Surveillance imaging for CNS tumors, therefore, appears to detect at least a portion of the asymptomatic relapses. These comprise approximately one-third of relapses, which in turn may create opportunities for alternative therapies or investigational agent trials [30]. All studies showed a longer time to relapse and longer survival when relapses were detected by imaging. Two studies found that detection rates for asymptomatic tumor recurrences were 1.59–2.1% for surveillance imaging [31, 32]; the degree to which this reflects early detection of less aggressive disease is uncertain. This has led some to speculate that longer survival might in part be a reflection of lead-time and length-time bias [31], with more indolent tumors presenting later than more aggressive tumors, and thus some question whether first year imaging surveillance is truly effective [30].

21.5.2 Hodgkin Lymphoma

Young patients diagnosed with Hodgkin lymphoma (HL) enjoy early event-free and overall survival rates that often exceed 90%. As such, the usefulness and cost-effectiveness of surveillance imaging for HL have been reassessed. One study [33] reported a relapse rate of 11.6% in 216 children with HL, with a median time to relapse of 7.6 months. Detection of disease relapse was based on clinical examination in 76% and by surveillance imaging in 24% of patients. Surprisingly, the primary determinant of overall survival was time to relapse, not how the relapse was detected. Deaths only occurred in children whose relapses occurred during the first year following completion of therapy. Patients whose relapses occurred beyond 1 year, regardless how those relapses were detected, responded to salvage therapy with no impact on OS. Another study [34] found that only 9% of relapses were detected with CT in a young adult age group (median age 33 years); however this accounted for 29% of the total cost of follow-up. A study of non-HL patients found that CT also had a low relapse detection rate of 5.7% in asymptomatic patients [35], and a similarly low rate has been reported in adult HL surveillance studies [36]. Rathore et al. [37] reported relapses in 13 of 99 children (13%), 11 of which occurred within 5 months of treatment. They also reported a low detection rate of relapse based on surveillance imaging of 1.3% (17 out of 1358 scans).

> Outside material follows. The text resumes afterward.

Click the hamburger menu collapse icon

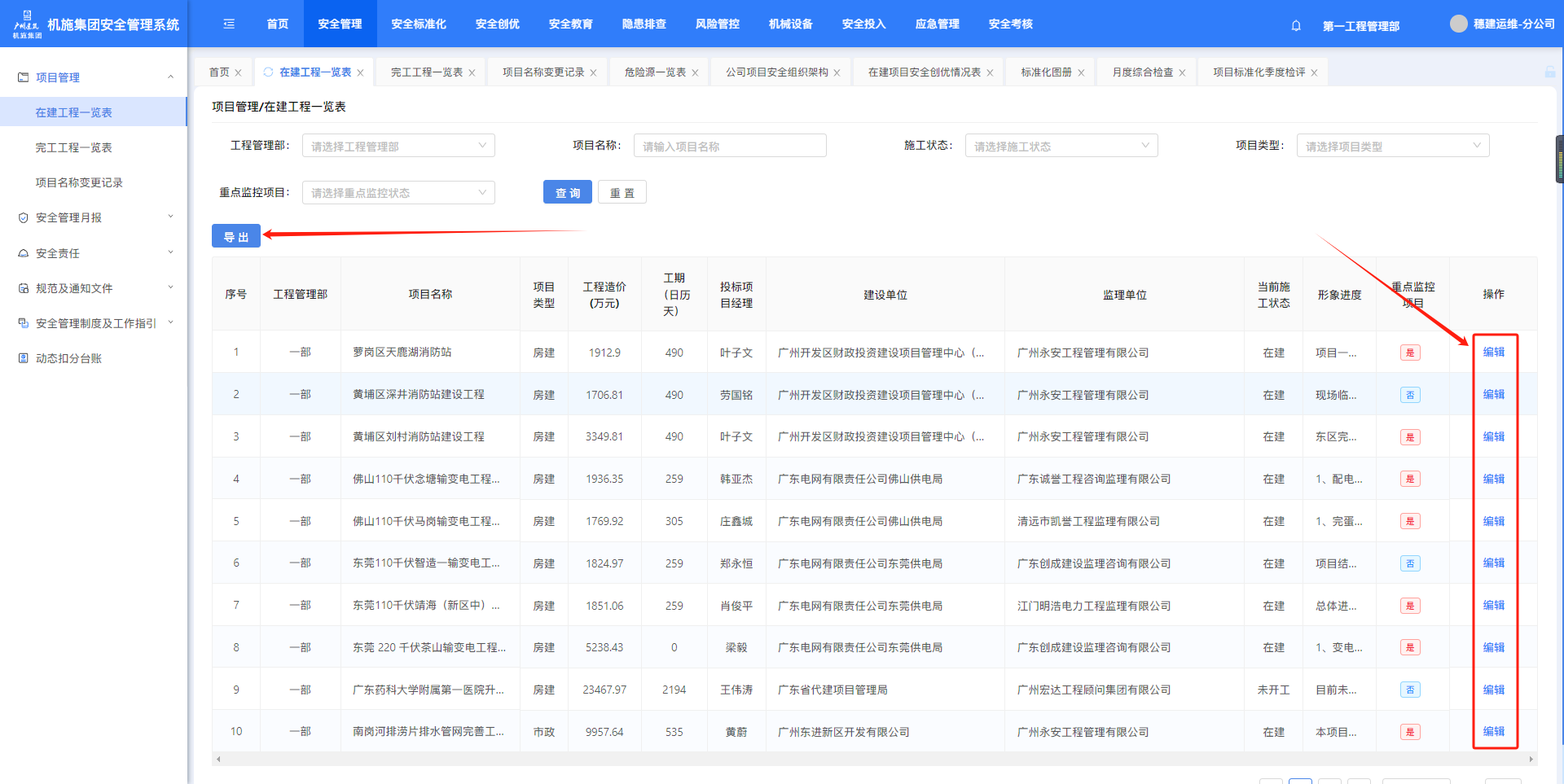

The mean radiation dosages reported in a pediatric HL surveillance study ranged from 31.97 to 51.35 mSv depending on disease stage and treatment protocol [37]. As described above, these exposures, while relatively low when compared to the doses delivery for radiotherapy, may still be contributing to an excess relative risk of developing delayed secondary tumors and a decreased lifetime expectancy [29, 38]. This was reaffirmed by an earlier study [39] which reported an 18.5-fold increased risk of developing SMNs compared with the general population in 1380 children with HL during long-term follow-up (median 17.0 years). The degree to which the additional exposure to ionizing radiation from multiple CT scans and nuclear medicine studies during the off-therapy surveillance period contributed to the SMNs is uncertain.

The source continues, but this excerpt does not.